*Текст для чтения*.
С другой стороны, еще отсутствовала педагогическая оценка предметов учебного курса, еще безраздельно господствовали сословно-профессиональные и грубо-утилитарные взгляды на образование, свидетельствовавшие о полном непонимании существа общеобразовательной школы. Сохранилась черновая записка императрицы Екатерины II о средних школах. В ней высказана точка зрения грубо-наивного утилитаризма при организации курса средней школы: "Средния школы устанавливаются для наставленья юношества в науках тех, чрез которыя юношество готовится быть в свое время полезно своему отечеству, следственно, и все науки к пользе и сходственно пользе Империи выбраны и определены быть долженствуют по положению естественному каждой губернии". Вот основа средней школы. Какое же тут общее образование, где гуманизм? Зачем нужно изучать в средней школе русский язык? Затем, что "он во всей Империи в употреблении". Зачем нужен немецкий язык? Затем, что "Российская империя имеет три провинции, кои правятся немецким языком". Татарский язык нужен, потому что "три царства Российской империи обитаемы татарскими народами и границы ея от Киева до Китая сими народами обитаемы"; латинский — потому что многия губернии граничат с землями, в которых этот язык употребляется наравне с природным: греческий — язык греко-российской церкви и науки. Остальным европейским языкам, в том числе и французскому, нет места в средней школе, они служат для чтения книг и "обращению в жизни", им каждый, если пожелает, может выучиться дома. Кроме языков в средней школе преподаются: история, география, математика, мораль, закон.

От таких взглядов до общеобразовательной школы далеко.

Записи из набора данных для указания объектов:
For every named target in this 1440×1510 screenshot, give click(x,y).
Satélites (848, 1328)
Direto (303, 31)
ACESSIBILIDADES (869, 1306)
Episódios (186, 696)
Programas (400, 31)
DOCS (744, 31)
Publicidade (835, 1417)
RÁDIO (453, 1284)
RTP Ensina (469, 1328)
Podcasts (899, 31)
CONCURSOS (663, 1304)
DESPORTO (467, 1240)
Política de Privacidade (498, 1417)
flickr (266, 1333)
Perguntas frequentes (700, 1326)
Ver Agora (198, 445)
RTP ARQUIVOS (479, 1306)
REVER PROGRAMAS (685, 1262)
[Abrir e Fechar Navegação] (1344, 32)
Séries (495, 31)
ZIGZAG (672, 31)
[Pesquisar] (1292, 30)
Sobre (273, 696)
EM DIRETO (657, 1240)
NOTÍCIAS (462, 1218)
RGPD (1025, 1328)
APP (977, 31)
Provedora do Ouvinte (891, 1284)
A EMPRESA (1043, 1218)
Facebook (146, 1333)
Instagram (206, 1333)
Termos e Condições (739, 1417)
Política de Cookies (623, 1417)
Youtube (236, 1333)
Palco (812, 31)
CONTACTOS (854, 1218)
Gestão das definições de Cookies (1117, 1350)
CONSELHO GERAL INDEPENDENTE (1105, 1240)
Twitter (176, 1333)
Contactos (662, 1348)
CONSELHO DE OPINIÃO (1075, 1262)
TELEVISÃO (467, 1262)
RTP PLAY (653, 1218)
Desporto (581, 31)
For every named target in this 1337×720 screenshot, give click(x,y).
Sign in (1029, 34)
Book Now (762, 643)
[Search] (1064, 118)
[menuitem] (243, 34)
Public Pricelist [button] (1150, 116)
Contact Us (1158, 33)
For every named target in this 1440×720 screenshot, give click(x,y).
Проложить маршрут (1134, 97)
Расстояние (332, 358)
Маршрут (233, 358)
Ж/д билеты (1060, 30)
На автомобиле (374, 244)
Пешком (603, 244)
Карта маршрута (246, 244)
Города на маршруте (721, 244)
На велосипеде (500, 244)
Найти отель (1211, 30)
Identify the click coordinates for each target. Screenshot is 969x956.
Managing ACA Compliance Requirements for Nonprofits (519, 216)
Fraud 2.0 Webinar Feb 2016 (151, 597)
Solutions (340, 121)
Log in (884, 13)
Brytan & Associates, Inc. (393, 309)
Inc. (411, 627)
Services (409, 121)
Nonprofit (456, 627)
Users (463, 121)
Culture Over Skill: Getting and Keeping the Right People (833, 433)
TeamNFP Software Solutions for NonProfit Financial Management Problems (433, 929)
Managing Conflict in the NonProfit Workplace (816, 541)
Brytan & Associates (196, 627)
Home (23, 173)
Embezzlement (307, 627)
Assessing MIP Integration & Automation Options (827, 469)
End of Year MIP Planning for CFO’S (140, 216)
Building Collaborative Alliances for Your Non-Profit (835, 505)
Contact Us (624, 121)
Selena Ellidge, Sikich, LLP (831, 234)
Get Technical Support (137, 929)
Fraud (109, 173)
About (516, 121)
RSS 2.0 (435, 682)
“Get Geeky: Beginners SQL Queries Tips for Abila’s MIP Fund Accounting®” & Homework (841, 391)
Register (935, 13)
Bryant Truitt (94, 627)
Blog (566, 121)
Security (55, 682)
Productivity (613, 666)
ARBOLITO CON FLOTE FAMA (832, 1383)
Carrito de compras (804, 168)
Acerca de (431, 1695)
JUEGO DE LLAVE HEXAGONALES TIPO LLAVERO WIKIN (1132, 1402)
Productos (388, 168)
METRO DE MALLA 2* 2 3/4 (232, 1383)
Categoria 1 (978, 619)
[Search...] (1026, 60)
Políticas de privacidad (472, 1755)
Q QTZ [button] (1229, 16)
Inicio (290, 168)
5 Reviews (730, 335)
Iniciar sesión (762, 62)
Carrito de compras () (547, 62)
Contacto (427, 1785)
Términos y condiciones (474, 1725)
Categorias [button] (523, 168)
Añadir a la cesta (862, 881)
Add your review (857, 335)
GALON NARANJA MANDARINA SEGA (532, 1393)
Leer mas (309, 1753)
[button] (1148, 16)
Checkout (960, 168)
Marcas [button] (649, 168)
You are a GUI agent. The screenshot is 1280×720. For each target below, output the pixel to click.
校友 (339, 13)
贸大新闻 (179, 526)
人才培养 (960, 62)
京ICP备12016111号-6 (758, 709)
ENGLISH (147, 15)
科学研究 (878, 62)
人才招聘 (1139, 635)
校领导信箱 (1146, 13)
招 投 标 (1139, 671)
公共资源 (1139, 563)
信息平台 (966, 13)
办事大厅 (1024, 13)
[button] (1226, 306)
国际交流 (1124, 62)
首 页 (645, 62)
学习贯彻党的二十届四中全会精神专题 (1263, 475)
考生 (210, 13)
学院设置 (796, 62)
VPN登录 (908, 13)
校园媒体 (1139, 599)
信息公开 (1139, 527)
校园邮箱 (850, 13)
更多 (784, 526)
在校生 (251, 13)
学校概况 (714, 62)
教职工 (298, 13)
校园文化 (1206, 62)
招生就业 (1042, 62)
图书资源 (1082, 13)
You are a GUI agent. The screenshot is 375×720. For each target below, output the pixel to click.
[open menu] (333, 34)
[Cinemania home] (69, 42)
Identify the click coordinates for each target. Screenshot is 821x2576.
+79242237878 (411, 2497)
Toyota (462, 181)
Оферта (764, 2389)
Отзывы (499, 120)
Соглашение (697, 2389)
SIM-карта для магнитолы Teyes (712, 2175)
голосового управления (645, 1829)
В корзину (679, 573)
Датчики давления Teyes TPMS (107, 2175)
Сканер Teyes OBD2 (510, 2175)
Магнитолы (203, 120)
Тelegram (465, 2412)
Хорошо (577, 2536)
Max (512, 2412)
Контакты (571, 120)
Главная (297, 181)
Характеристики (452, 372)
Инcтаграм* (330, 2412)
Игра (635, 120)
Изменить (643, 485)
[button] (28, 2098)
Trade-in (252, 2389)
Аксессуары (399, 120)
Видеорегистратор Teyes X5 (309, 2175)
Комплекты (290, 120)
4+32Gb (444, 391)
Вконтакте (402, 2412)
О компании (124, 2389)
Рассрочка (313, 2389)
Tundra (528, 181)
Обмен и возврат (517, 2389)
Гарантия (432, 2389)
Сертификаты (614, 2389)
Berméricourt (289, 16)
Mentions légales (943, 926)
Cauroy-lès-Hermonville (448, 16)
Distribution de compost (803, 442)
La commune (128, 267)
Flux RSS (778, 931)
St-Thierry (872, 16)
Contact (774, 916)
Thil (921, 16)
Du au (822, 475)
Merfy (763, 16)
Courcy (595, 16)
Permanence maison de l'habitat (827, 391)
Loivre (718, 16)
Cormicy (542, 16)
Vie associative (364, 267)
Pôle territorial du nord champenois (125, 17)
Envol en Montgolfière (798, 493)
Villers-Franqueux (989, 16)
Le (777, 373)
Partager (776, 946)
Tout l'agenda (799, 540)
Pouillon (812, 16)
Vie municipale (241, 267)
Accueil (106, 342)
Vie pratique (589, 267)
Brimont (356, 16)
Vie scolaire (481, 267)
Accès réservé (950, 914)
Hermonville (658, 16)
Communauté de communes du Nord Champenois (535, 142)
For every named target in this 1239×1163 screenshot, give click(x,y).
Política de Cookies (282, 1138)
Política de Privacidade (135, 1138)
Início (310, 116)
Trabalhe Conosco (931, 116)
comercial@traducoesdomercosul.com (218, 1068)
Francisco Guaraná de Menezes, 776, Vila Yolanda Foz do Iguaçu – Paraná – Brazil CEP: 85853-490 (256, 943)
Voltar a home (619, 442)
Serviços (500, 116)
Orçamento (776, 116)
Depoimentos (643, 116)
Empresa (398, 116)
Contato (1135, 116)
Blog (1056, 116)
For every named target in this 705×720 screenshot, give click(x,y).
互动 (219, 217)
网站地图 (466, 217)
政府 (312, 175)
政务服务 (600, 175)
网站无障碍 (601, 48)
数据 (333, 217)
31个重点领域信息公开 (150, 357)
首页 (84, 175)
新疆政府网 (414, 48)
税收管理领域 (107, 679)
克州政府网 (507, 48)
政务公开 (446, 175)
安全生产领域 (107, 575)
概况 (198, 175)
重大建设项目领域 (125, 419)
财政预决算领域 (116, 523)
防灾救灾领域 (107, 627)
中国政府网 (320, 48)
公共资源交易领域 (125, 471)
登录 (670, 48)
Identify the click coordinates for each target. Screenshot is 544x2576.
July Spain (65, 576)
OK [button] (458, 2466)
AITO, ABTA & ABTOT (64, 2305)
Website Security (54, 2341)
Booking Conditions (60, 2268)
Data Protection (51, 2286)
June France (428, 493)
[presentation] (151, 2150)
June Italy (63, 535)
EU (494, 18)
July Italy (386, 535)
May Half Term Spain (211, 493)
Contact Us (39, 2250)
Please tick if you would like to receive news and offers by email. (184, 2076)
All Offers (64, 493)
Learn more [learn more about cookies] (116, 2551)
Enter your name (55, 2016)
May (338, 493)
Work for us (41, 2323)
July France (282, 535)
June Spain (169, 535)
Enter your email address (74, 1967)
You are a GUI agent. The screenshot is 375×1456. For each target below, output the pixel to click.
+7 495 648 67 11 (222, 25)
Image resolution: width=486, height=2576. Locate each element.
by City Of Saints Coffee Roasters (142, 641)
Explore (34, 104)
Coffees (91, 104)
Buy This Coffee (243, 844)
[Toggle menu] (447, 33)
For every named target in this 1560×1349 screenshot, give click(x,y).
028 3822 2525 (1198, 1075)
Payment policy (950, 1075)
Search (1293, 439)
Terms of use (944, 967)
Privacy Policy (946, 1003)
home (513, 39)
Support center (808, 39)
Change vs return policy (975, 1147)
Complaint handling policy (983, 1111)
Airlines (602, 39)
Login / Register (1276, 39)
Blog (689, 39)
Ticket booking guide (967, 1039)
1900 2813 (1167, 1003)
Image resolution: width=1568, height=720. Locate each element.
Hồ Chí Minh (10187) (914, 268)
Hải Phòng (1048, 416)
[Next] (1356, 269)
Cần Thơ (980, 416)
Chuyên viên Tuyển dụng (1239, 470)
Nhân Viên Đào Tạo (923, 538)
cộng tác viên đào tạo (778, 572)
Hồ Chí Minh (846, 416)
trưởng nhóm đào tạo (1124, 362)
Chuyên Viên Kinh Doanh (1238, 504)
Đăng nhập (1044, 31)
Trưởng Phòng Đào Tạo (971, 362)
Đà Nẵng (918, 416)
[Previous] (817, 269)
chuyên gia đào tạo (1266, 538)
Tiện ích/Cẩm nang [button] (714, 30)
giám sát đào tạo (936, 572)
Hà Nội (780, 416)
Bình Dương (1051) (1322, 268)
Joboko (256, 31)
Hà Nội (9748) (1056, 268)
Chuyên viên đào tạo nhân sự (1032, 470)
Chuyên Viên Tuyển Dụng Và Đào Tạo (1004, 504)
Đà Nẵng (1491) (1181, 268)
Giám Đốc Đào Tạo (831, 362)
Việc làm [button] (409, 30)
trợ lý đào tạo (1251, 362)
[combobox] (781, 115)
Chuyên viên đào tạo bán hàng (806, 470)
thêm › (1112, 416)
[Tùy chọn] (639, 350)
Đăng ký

*Формулировка задания*. Согласно тексту о средней школе, зачем в ней нужно было изучать немецкий язык? Эти строки никак не связаны с текстом о средней школе.

*Ответ*. Потому что Российская империя имела три провинции, которые управлялись немецким языком.